The 56-year-old patient lives in Burundi. He had been a doctor for the World Health Organization before suffering two consecutive strokes in 2003, which, in an unusual coincidence, sequentially wiped out the visual cortex in each of his brain's hemispheres. He had no significant damage to other parts of his brain.

Blindsight requires that a patient's eyes are not damaged. Most studies of blindsight in humans have been conducted in people with damage to the visual cortex in just one hemisphere, making them blind on only one side of their visual field. Tests of blindsight usually involve presenting pictures to individuals' blind side and asking them to guess aspects of the pictures' content. Without being aware of it, they are usually able to discriminate, to a limited extent, characteristics such as colour, the orientation of a rod and emotional expressions on faces.

Scientists believe this happens because a small part of the visual input to the brain from the retina is diverted to more primitive parts of the brain that operate below the level of consciousness.

But such patients seem not to rely on blindsight for navigation, bumping into objects on their blind side. TN is the first patient reported in the literature to have symmetrical elimination of the visual cortex on both sides of the brain.

Pegna had previously shown that TN is able to recognize whether the expressions on faces he can't consciously see are happy or sad2, and wanted to extend the study. De Gelder wanted to test her idea that body language may also be detectable by blindsight. So in May 2007, the team of scientists flew TN over to the Netherlands for a week-long series of experiments. Originally, navigation was not among them. "But we noticed he seemed to be avoiding objects in his path, so we added another simple experiment to find out if he really was sensing them," says Pegna.

Unknown signals

Some blind people can use their hearing to assist in navigation, sensing the reflection of sound waves to help them locate obstacles. "We don't think this is likely to be the answer [in TN] because echolocation is not so efficient for small objects, and he could avoid them with precision," says de Gelder.

Blindsight pioneer Alan Cowey, a neuropsychologist at the University of Oxford, UK, points out that TN was not blindfolded to block out all visual input at any stage of the test, "so it can't be ruled out that he was using the echo of the sound of his own breathing or footsteps".

But if echolocation is not the answer, then TN's blindsight ability shows something very interesting about our brains, Cowey says. "It seems that in the real world, we may be able to use signals in the brain of which we are completely unaware."
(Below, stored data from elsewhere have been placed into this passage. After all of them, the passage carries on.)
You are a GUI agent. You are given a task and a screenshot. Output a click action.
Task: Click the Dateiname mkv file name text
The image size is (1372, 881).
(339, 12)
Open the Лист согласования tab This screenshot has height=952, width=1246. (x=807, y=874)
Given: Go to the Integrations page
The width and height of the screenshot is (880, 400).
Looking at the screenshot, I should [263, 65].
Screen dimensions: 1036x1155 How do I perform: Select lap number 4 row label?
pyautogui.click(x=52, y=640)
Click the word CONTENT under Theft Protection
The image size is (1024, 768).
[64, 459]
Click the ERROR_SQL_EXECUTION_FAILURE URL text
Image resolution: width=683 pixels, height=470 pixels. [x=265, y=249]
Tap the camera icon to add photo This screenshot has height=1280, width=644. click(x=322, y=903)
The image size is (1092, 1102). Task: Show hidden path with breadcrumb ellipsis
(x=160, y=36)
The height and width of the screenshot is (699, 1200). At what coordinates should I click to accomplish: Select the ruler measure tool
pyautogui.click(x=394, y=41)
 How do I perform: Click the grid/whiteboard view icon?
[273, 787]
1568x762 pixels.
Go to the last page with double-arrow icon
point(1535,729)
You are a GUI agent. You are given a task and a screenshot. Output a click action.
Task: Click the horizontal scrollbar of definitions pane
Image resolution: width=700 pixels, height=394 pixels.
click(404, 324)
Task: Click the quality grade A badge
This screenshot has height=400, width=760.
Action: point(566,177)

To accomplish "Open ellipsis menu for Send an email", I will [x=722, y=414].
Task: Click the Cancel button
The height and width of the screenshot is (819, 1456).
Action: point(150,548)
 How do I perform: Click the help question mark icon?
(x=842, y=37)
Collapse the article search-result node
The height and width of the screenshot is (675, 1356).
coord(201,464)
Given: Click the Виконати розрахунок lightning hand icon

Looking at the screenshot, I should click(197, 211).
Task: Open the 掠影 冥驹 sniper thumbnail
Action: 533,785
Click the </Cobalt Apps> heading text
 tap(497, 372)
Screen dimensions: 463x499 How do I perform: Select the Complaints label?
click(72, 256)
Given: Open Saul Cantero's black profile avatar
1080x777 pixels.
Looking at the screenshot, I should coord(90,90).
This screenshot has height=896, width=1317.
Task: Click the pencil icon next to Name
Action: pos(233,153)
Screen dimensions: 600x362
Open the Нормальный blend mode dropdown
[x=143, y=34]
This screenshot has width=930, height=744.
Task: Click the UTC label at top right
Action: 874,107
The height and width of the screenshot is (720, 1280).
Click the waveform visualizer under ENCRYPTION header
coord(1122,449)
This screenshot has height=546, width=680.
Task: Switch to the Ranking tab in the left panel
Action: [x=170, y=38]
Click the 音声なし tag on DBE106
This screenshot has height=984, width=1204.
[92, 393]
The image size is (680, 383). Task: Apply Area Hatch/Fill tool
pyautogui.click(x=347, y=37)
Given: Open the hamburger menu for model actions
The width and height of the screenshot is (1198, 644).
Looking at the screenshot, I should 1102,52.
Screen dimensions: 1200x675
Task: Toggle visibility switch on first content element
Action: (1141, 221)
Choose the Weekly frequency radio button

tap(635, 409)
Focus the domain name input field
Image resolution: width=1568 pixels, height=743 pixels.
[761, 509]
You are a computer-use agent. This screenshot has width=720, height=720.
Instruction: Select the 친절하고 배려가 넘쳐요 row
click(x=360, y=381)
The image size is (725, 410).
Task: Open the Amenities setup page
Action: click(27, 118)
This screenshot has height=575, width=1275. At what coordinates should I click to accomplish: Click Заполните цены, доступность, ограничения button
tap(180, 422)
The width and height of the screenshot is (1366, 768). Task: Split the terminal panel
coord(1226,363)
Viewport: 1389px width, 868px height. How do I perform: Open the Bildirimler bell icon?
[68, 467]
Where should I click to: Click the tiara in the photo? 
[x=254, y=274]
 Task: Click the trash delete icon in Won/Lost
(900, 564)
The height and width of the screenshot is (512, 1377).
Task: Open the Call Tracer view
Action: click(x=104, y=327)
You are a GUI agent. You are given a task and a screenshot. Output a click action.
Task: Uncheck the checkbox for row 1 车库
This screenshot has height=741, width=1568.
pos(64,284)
The scientists are planning to bring TN back to Europe for further testing. "Being a doctor, he is very aware of the interest his case presents for basic scientists, and wants to help," says Pegna. Other experiments will include looking in more detail at how emotional stimuli are processed at the subconscious level, he adds. 

  • References

    1. de Gelder, B. et al. Curr. Biol. 18, 24 (2008).
    2. Pegna, A. J., Khateb, A., Lazeyras, F. & Seghier, M. L. Nature Neurosci. 8, 24–25 (2004).